[The input Boundary: Start]
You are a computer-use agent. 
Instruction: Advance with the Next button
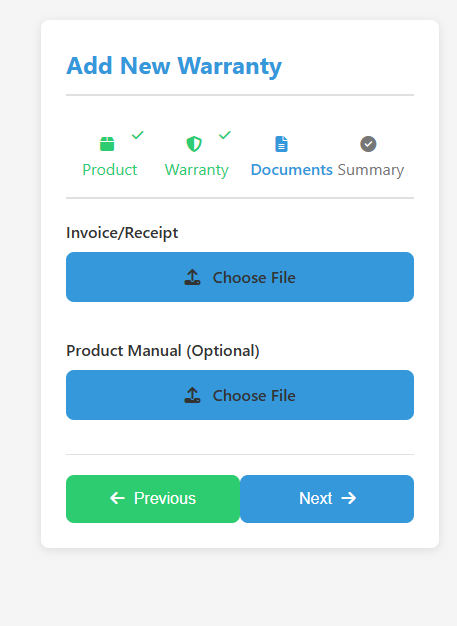[327, 499]
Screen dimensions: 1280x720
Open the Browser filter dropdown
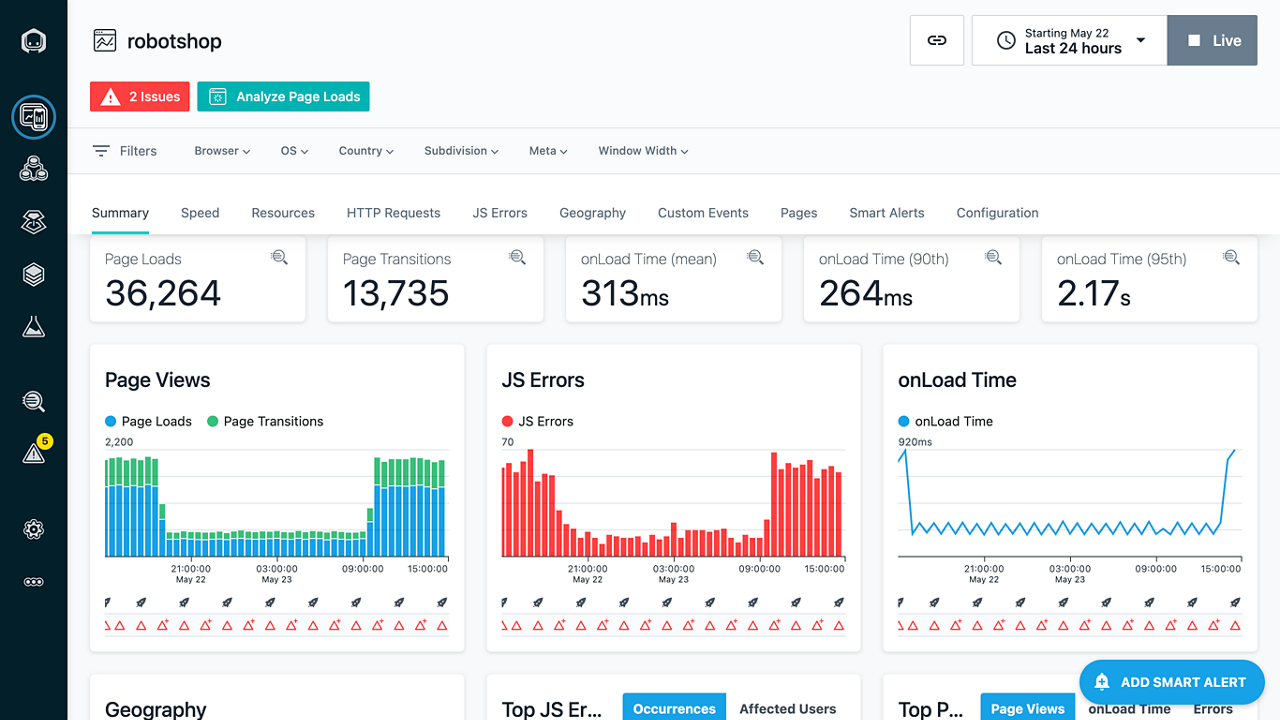tap(221, 150)
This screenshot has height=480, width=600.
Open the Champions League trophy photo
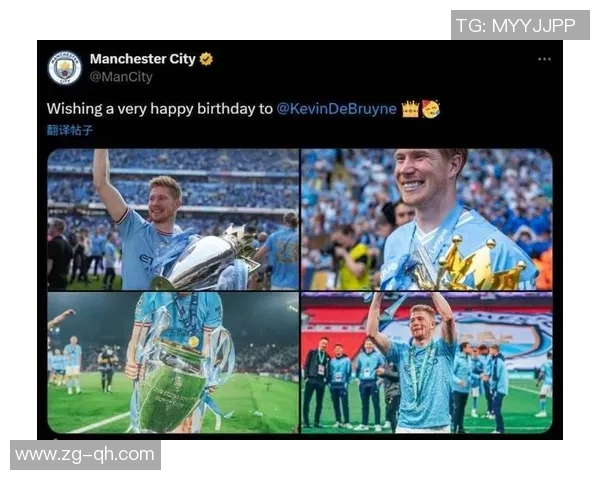[173, 362]
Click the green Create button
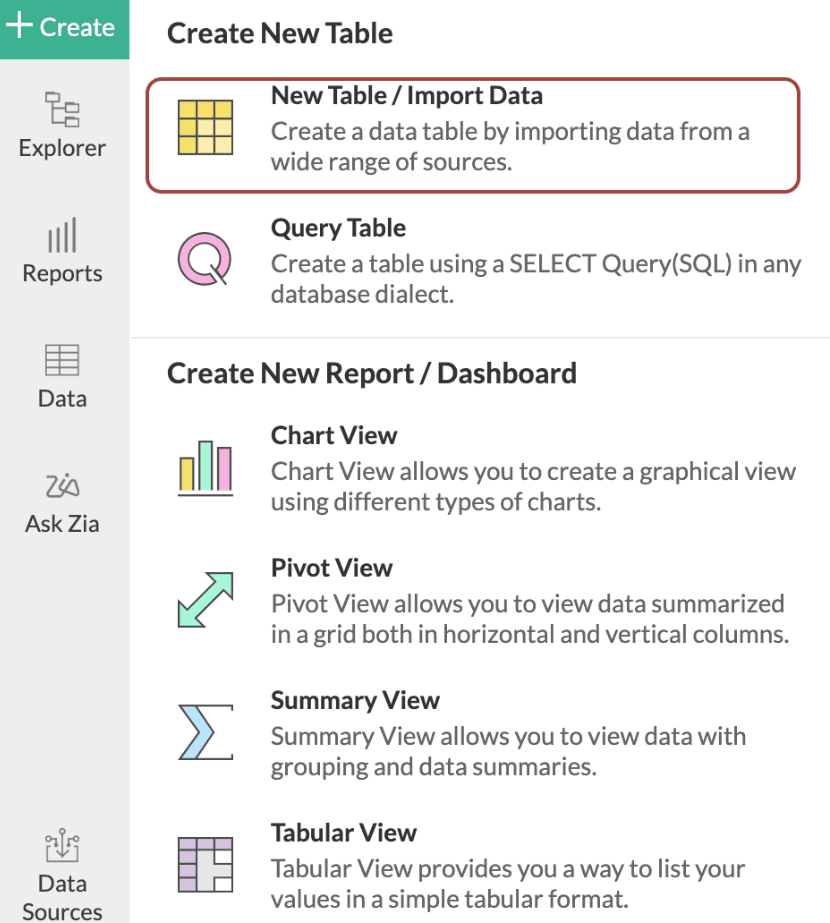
[The input Boundary: End]
Take the line containing "Open the Champions League trophy photo" and all lines after it to the end of the data above, and reproduce them exactly, leaving out pictures. Nothing else belongs in the copy.

▸ **Exercise output**
Open the Champions League trophy photo
[173, 362]
Click the green Create button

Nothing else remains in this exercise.